HEMOSTASIS SHARFUNNISA.S.H. I M.SC. HN & AZMATHULLAH I M.Sc.MGMD
INTRODUCTION Hemostasis combines the terms “ hemo ” (meaning “blood”) and “stasis” (meaning “standing still”). Haemostasis refers to the spontaneous arrest or prevention of bleeding from the injured/damaged vessels by the physiological process
STEPS Hemostasis involves three main steps Vasoconstriction, Formation of temporary haemostatic plug and Formation of the definitive haemostatic clot.
1. VASOCONSTRICTION Immediately after injury, the blood vessel constrict and decreases the loss of blood from the damaged portion When the blood vessel is cut ,the endothelial is damaged and the collagen is exposed. Platelets adhere to this collagen and get activated and produces vasoconstrictor Initial vasoconstriction is caused by direct effect of injury on the vascular smooth muscles. The initial vasoconstriction is transient but is maintained for several minutes or even hours by humoral facilitation due to release 5HT (5- hydroxytryptamine ) (serotonin) and other vasoconstrictors.

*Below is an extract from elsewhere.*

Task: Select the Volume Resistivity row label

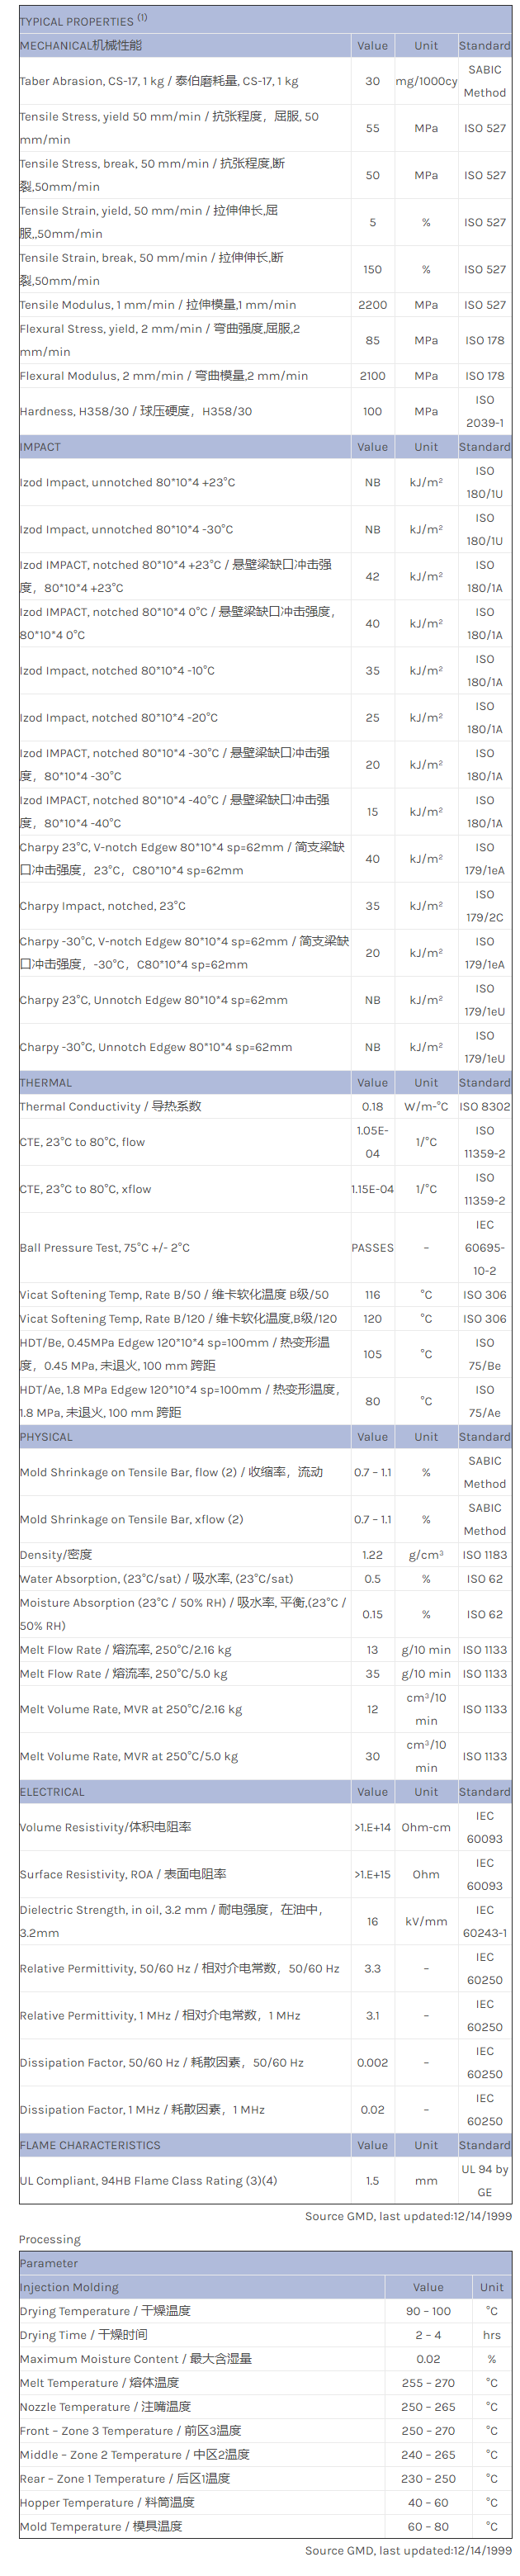Action: 106,1827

2. PLATELET PLUG FORMATION Formation of a temporary haemostatic plug by the platelets at the site of injury involves following steps: Platelet adhesions Platelet activation Platelet aggregation
PLATELET ADHESION Following injury, platelets come in contact with the damaged collagen fibres and endothelial cells of the vessel wall and change their characteristics. That is, they begin to swell and assume irregular forms with large number of pseudopodia protruding from the surface. The contractile proteins of the platelets contract forcibly and cause release of granules that contain multiple factors. They become sticky and therefore adhere to the collagen of damaged cell wall and to the damaged endothelium. Aspirin prevents platelet aggregation by inhibiting formation of thromboxane A2. Therefore, aspirin in low doses is of value in preventing myocardial infarction.
PLATELET ACTIVATION The platelets secrete large quantities of ADP and thromboxane A2, which act on the nearby platelets and cause their activation. Stickiness of these additional platelets causes them to adhere to originally activated platelets. In this way, a vicious cycle is initiated which leads to activation and adherence of large number of platelets.

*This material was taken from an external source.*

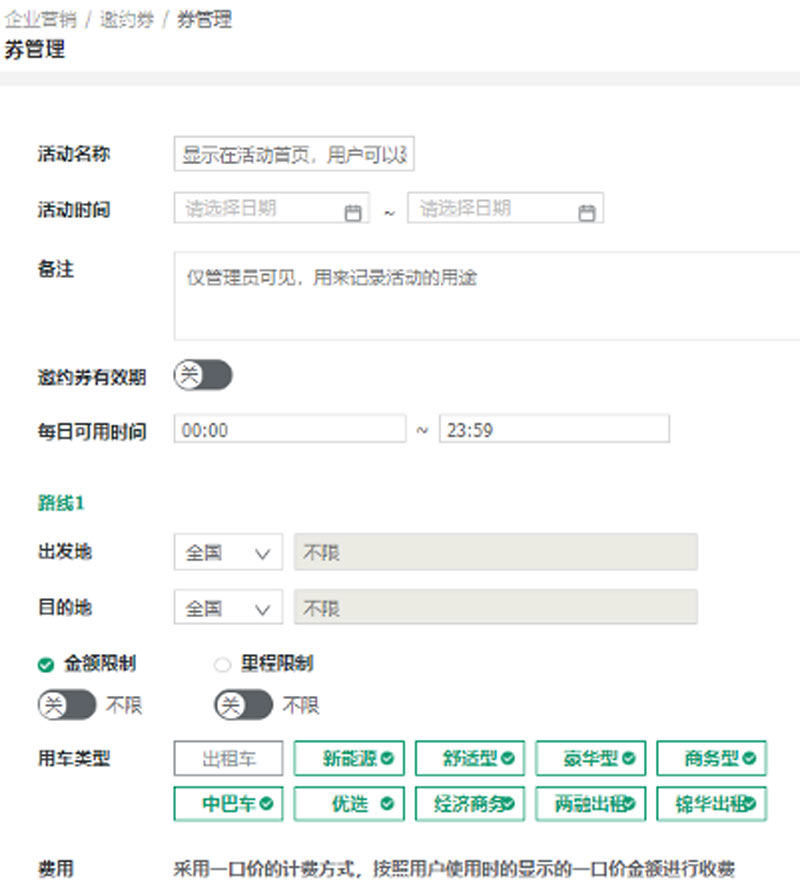Click the 邀约券 breadcrumb
The image size is (800, 892).
[126, 19]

PLATELET AGGREGATION The large numbers of activated sticky platelets stick to each other forming platelets aggregation. Platelets aggregation is also increased by platelet activatingfactor , a cytokine secreted by neutrophils, monocytes and platelet cell membrane lipids. Platelet aggregation initiates a series of reactions which result in formation of thromboxane A2 and prostacyclin from the platelet membrane phospholipids.
FORMATION OF TEMPORARY HEMOSTATIC PLUG The platelets adherence and aggregation ultimately lead to the formation of platelet plug. At first, it is a fairly loose plug but is successful in blocking the blood loss if the vascular opening is small. Inhibition of further plug formation: Prostacyclin formed from the membrane phospholipids inhibits thromboxane formation and thus curtail the process of further plug formation. This reaction keeps the platelets plug localized, i.e. prevents intravascular spread of plug.

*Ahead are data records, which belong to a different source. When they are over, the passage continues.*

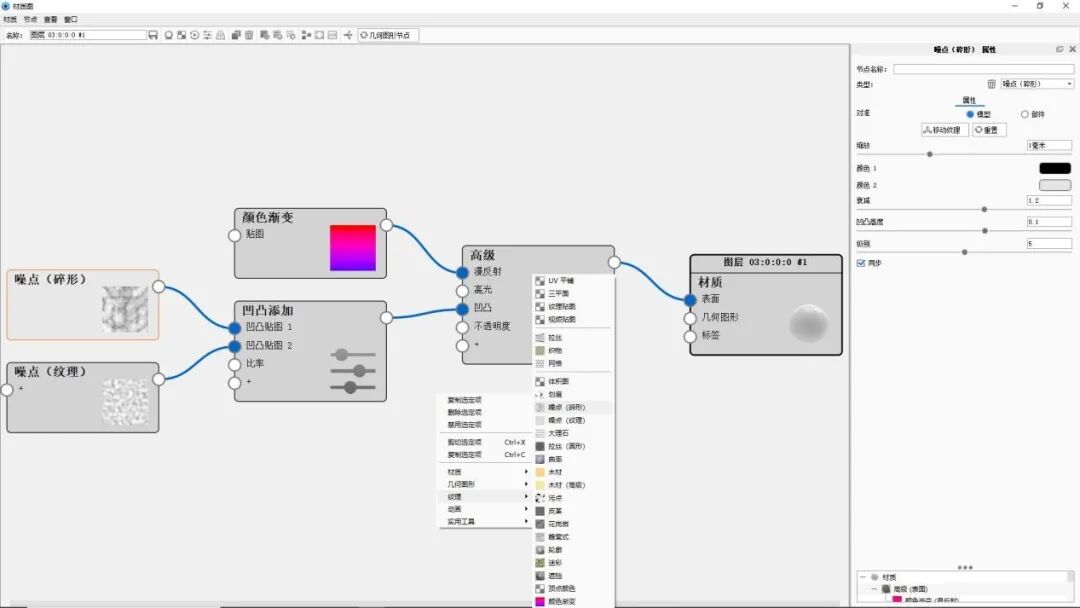The image size is (1080, 608).
Task: Switch to the 属性 tab in the panel
Action: click(966, 101)
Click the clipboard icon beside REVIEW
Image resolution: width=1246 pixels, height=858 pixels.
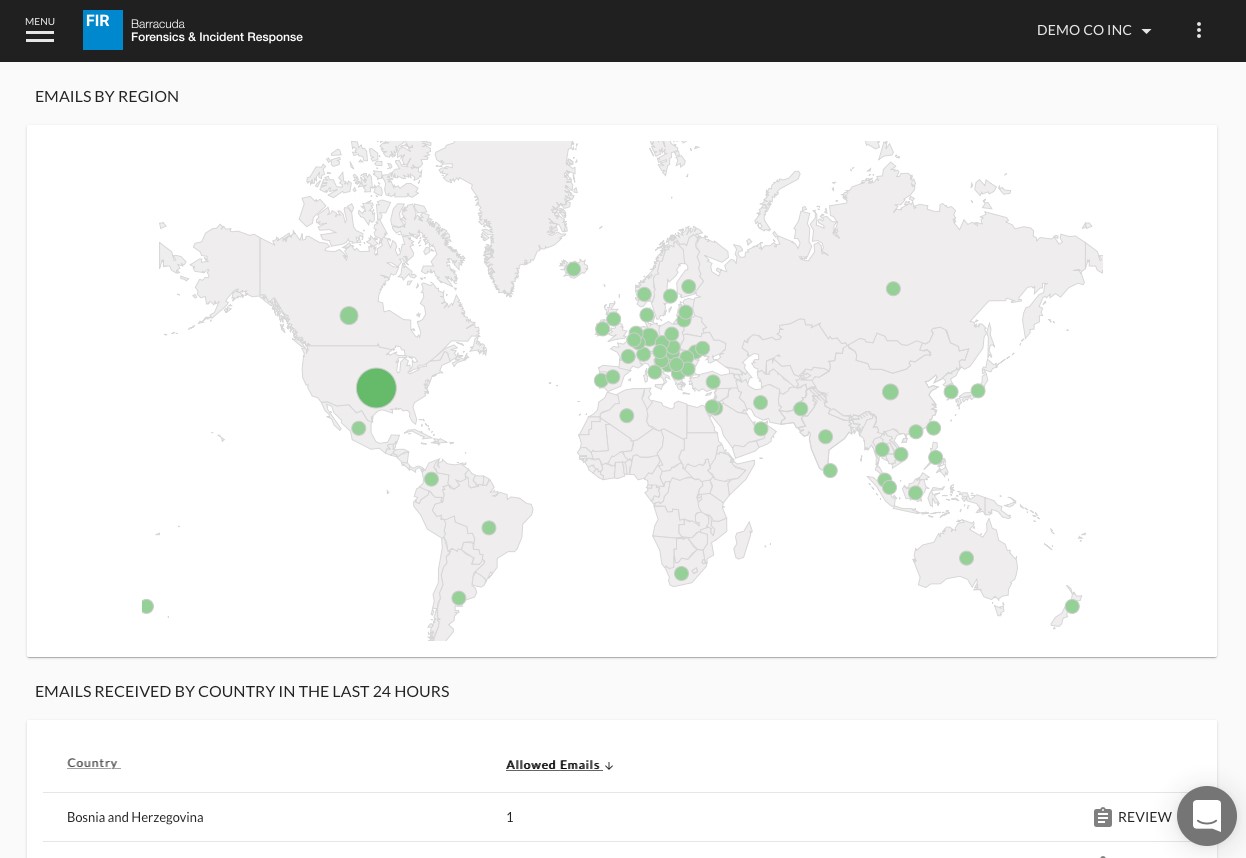coord(1102,817)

FORMATION OF DEFINITIVE HAEMOSTATIC PLUG The temporary platelet plug is converted into the definitive haemostatic plug by the process of clot formation (blood coagulation) which involves a complex series of events. Platelets play an important role in the formation of the intrinsic prothrombin activator which is responsible for initiating the process of clot formation. Note. The blood clot formed at the site of injury results in a tight unyielding seal or the so-called definitive haemostatic plug.